MSP Joan McAlpine reveals she was hacked by the NoW while working on The Herald
Scottish National Party MSP, Joan McAlpine, has revealed that her phone was hacked by a private investigator working for the News of the World while she was working as a journalist.
It is understood that the phone-hacking occurred in 2005 -2006 when she was working on The Herald editorial team in Glasgow.
McAlpine, voted in to represent South of Scotland under the list system at last year’s Holyrood election, and parliamentary aide to Scottish First Minister, Alex Salmond, broke the news today in her weekly column in the Daily Record - explaining that police had approached her several months ago to explain she was a phone-hacking victim.
The tabloid carried a front-page story on her revelation under an ‘exclusive’ label. The redtop reported that detectives found her home and mobile phone numbers and address in notebooks belonging to Glenn Mulcaire, the News of the World’s private investigator who was jailed in 2007 for phone hacking.
In her newspaper column– titled ‘An Independent Woman’ - McAlpine said she was left “sickened” and feeling “violated” by the discovery.
She wrote: “When Strathclyde Police called me to say they thought my phone had been hacked, my first thought was for my family. Did some sleazy hack listen to messages from my teenage daughter?
“I felt more sickened when the detective showed me a copy of a private investigator’s notebook, containing not just my mobile, but my home number and address.
“I am not the grieving parent of a dead soldier or murder victim such as Milly Dowler. I wouldn’t dream of comparing my situation to their suffering.
“Nevertheless, it is extremely unpleasant. You feel violated, as though your home has been broken into. It preys on your mind. Were they watching the house when my girls came home from school? Did they have cameras trained on their bedrooms?” She has since sought legal advice.
She continued: “Police broke the news a couple of month ago and, after meeting them, it was agreed that my phone must have been accessed as they had a friend’s number.
McAlpine was employed by News International, owner of the News of the World, from 1999 to 2001 as features editor and columnist at the Sunday Times Scotland, where she edited the Ecosse section.
She left the Sunday Times in 2001 to join The Herald – and held the post as deputy editor of the broadsheet.

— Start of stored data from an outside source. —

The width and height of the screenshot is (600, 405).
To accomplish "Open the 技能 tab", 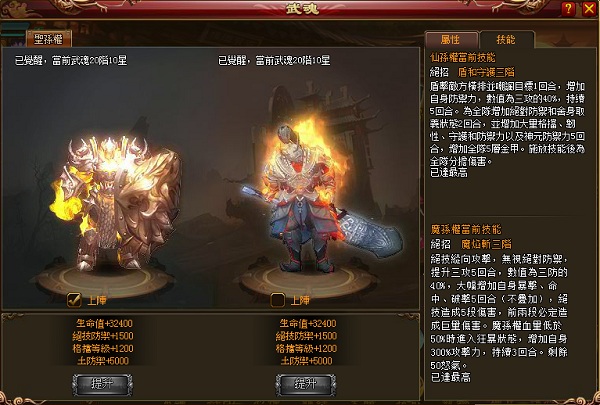I will coord(506,39).
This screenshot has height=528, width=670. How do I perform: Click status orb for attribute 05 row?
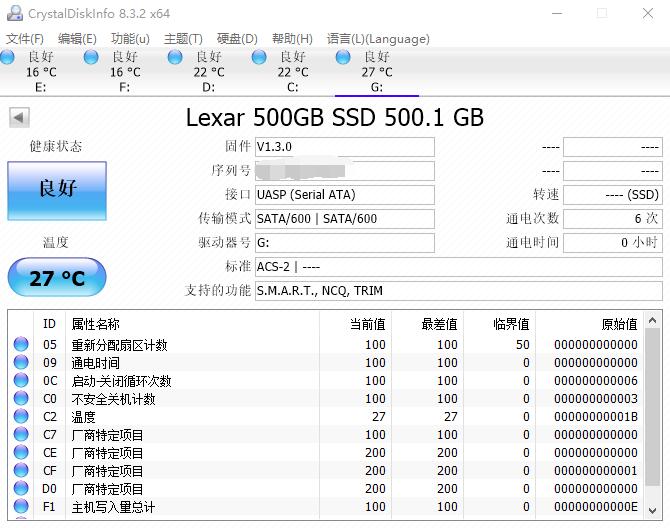[x=21, y=345]
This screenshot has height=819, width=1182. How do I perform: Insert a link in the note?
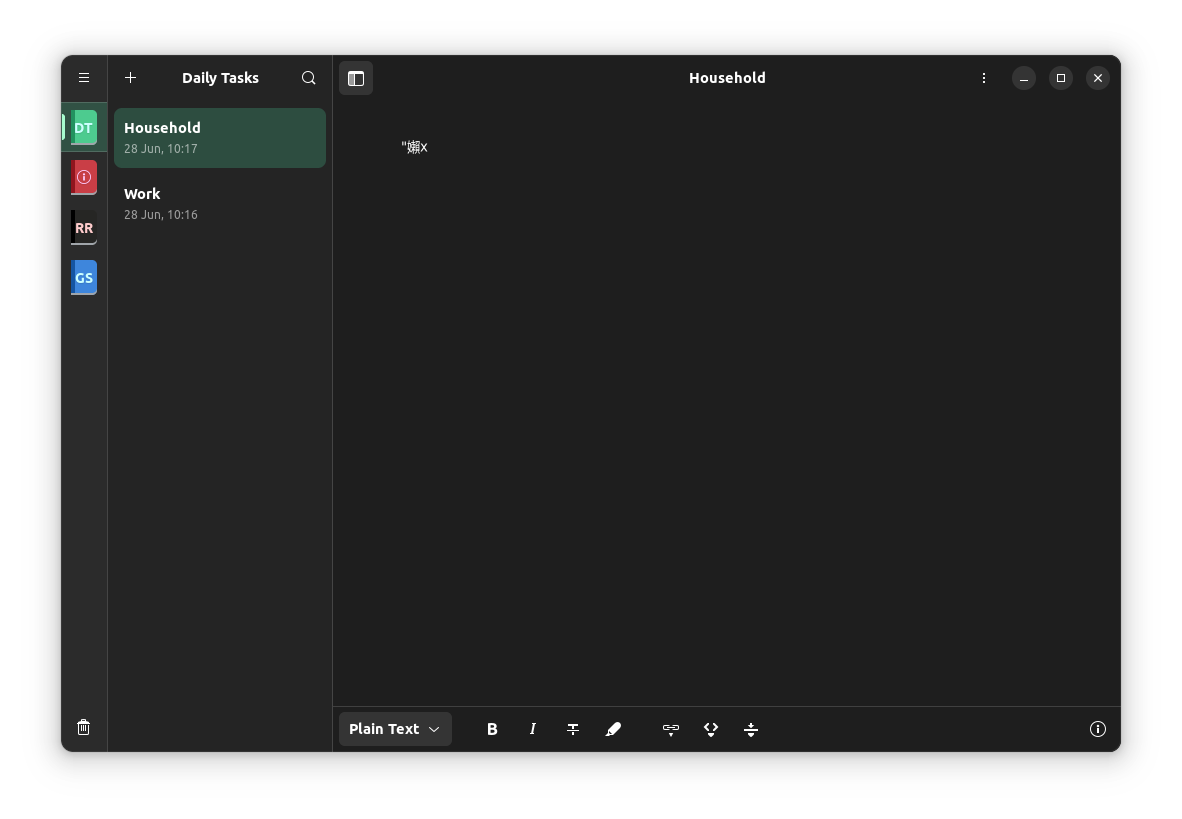pyautogui.click(x=670, y=729)
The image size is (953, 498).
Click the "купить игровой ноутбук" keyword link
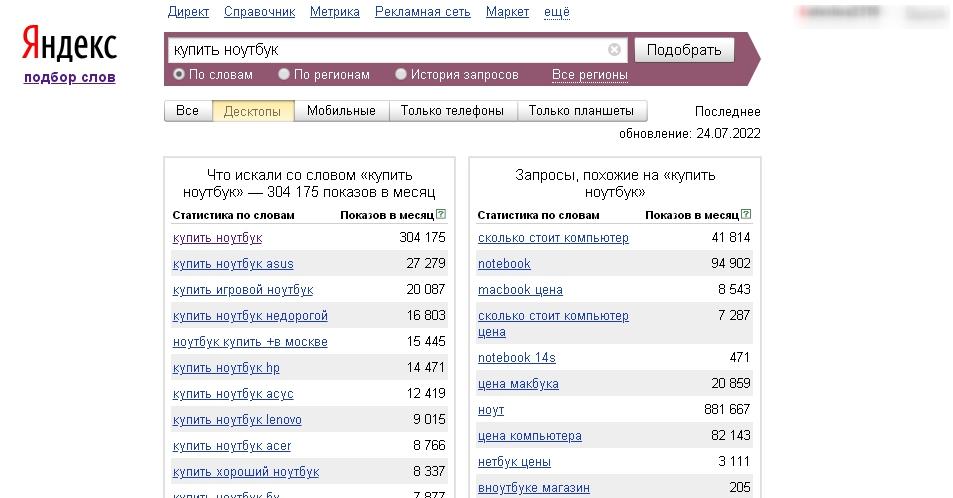[x=243, y=290]

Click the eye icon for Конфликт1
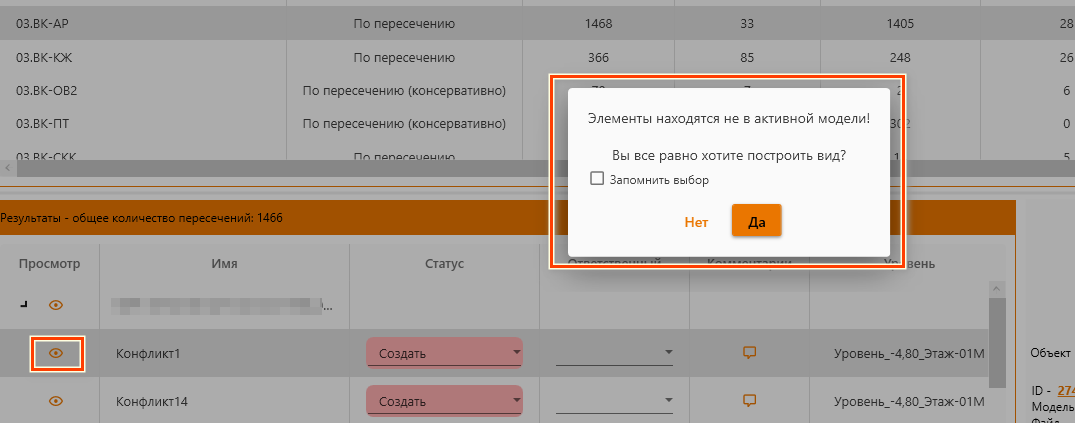pos(56,353)
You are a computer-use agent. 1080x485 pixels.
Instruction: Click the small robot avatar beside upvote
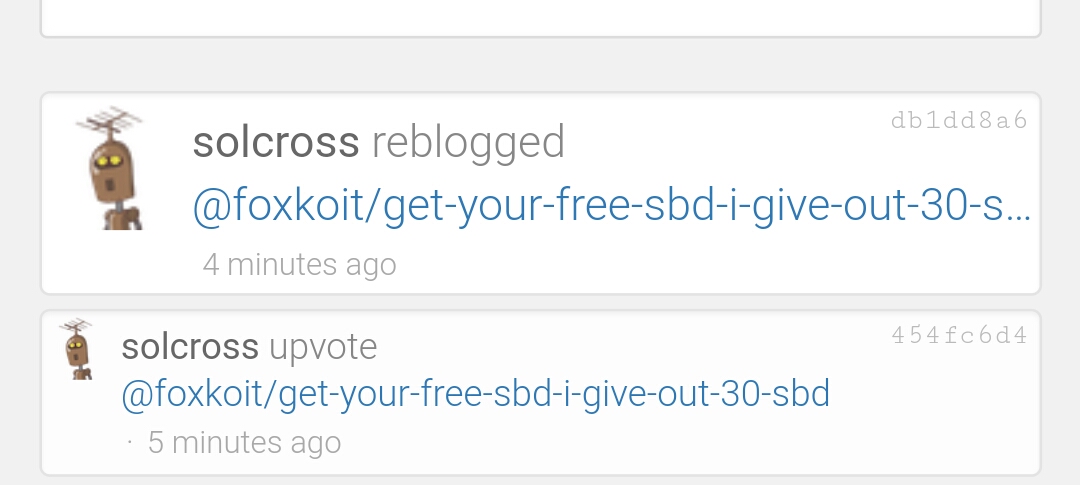click(x=76, y=349)
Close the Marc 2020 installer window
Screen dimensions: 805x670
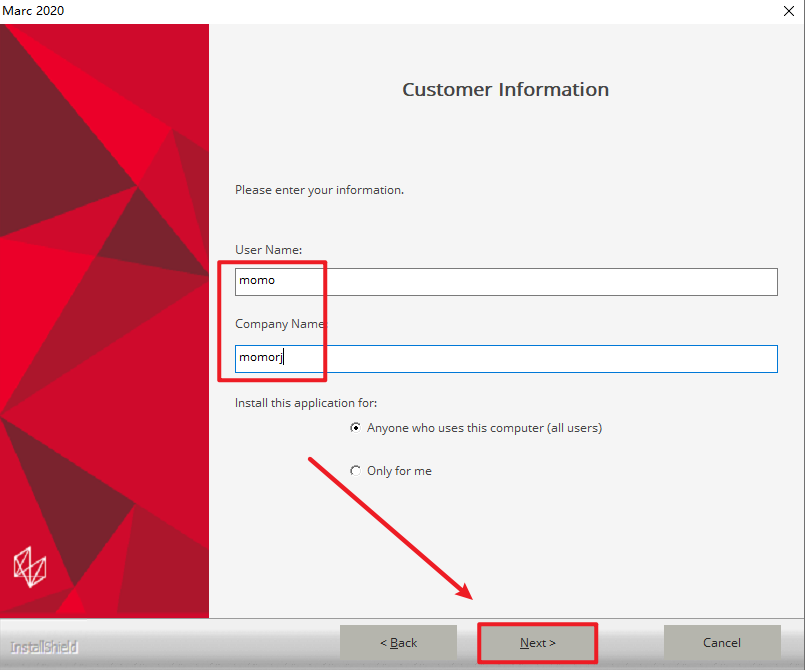click(x=788, y=10)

She went on: “I have particular reason to be outraged at the phone hacking, as I once worked for News International at the Sunday Times.
“I never came across anything illegal when I was there – nor indeed throughout my long career in journalism. It makes me angry that a few bad apples are damaging a whole profession, which is essential in a democratic society.”
McAlpine is the latest in a series of victims of illegal media practices. On Sunday, the Daily Record’s sister paper, the Sunday Mail, revealed that former Scottish First Minister Jack McConnell was also hacked by the |News of the World while in office at Holyrood.
He is suing News International for breach of privacy. The phones of his two children were also hacked. McConnell, like McAlpine, was informed by police several months ago that they had been targeted.
McAlpine added: “…my first instinct was to hope it would go away.
“What I certainly did not feel was a desire to make political capital out of my personal predicament.
“But that’s what allies of ex-first minister Jack McConnell appeared to do this week after it was revealed …that his phone was hacked by the now defunct News of the World.
“It was absolutely disgraceful that his phone was hacked, as was mine. But Lord Jack’s allies have spoiled his case in a clumsy attempt to smear Alex Salmond, who wasn’t even in power when these crimes were committed.
“Labour were in government in both Westminster and Holyrood when our phones were hacked – about 2005 and 2006. It was a Labour government in London that failed us both. They knew what was going on and did nothing.
“I am also disappointed that Labour has tried to exploit Jack Connell’s experience for their own advancement.
“I am a hacking victim, too, and they don’t speak for me.”